**EXCERPT:**

[Start of Attachment]

American college football game

Originally titled the "Tournament East–West football game", what is now known as the Rose Bowl Game was first played on January 1, 1902, at Tournament Park in Pasadena, California, starting the tradition of New Year's Day bowl games.

The inaugural game featured Fielding H. Yost's dominating 1901 Michigan Wolverines football team, representing the East, who crushed a 3–1–2 team from Stanford University, representing the West, by a score of 49–0 after Stanford captain Ralph Fisher requested to quit with eight minutes remaining. Michigan finished the season 11–0 and was considered a national champion. Yost had been Stanford's coach the previous year.

[End of Attachment]

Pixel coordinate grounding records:
[Start of Attachment]

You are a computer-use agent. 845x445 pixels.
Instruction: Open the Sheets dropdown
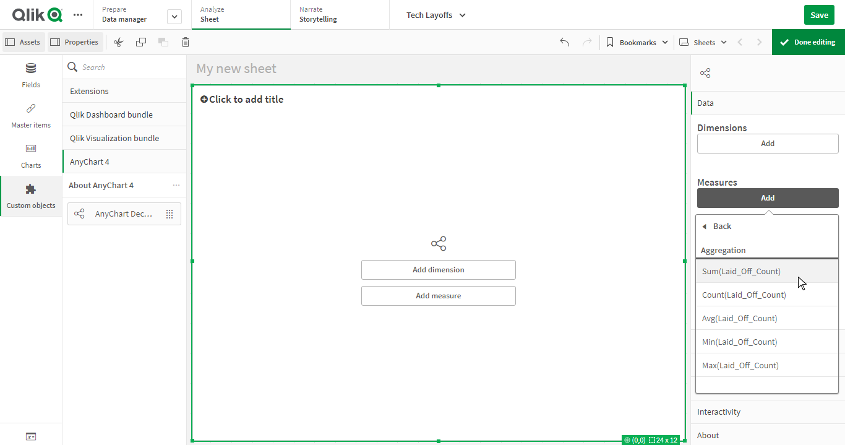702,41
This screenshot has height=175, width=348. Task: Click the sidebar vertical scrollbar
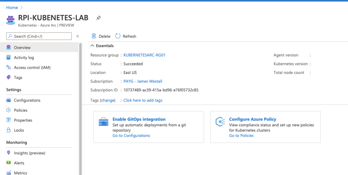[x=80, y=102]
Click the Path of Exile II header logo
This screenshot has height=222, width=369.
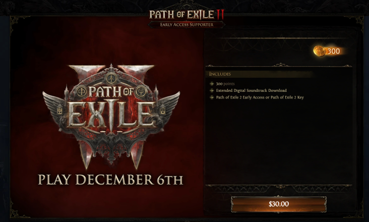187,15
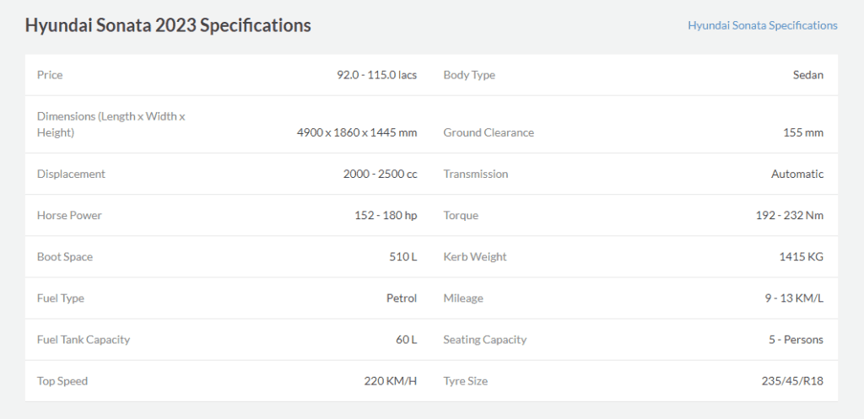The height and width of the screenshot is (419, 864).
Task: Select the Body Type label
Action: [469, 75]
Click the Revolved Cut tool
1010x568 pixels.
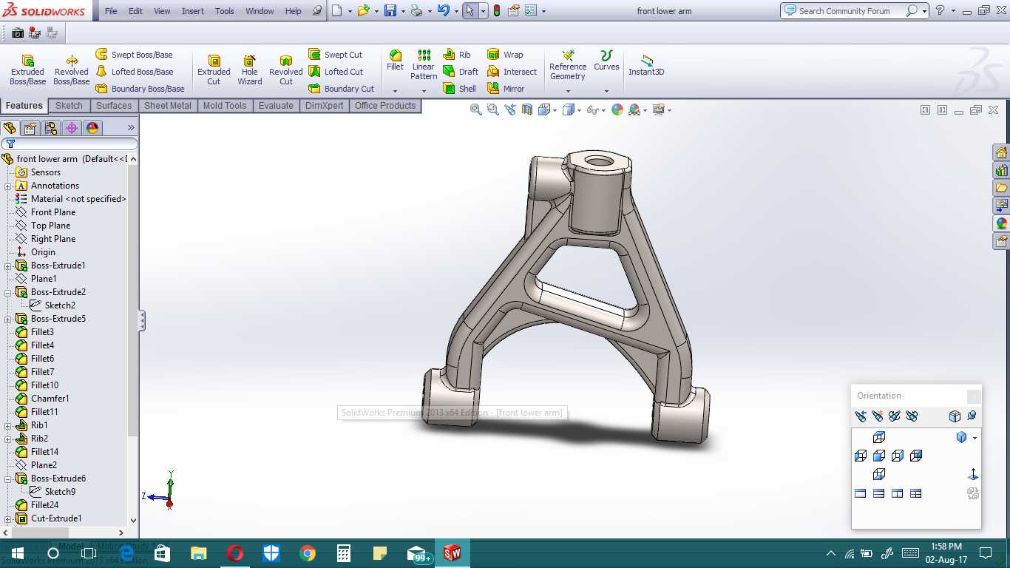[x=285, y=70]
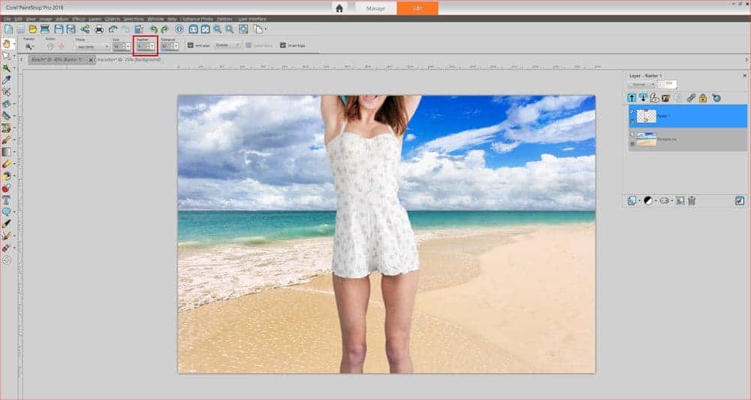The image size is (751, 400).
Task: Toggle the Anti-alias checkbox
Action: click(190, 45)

[End of Attachment]

**BRIEF:** Resume the passage on the first Rose Bowl Game, beginning right after its final sentence. The records stand apart from the text on the first Rose Bowl Game and are not part of it.

**EXERCISE OUTPUT:**
==Organization of the game==
The Tournament of Roses Parade began in 1890 as a New Year's Day tradition in the City of Pasadena. The city boosters were exploring a way to bring in tourism and money to the area. The Tournament of Roses Association president, James Wagner, guaranteed $3,500 to cover the expenses of bringing the football teams of the University of Michigan and Stanford University to Pasadena to play. The admission price was between 50 cents and a dollar to attend the game. An additional dollar would be charged to admit a family's horse and buggy to the grounds. The game was played in Tournament Park, where temporary stands were built. The officials were David Brown, referee (a graduate of Stanford and a former football manager); W. K. Peasley, umpire (a graduate of Williams); Phil Wilson, head linesman (a graduate of Stanford and former player) and C. G. Roe, linesman; Jack Sheehan (a graduate of Stanford) and H. K. Crafts, timers. The game kicked off at 2:30 p.m. sharp at the park on the corner of California Street and Wilson Avenue in Pasadena.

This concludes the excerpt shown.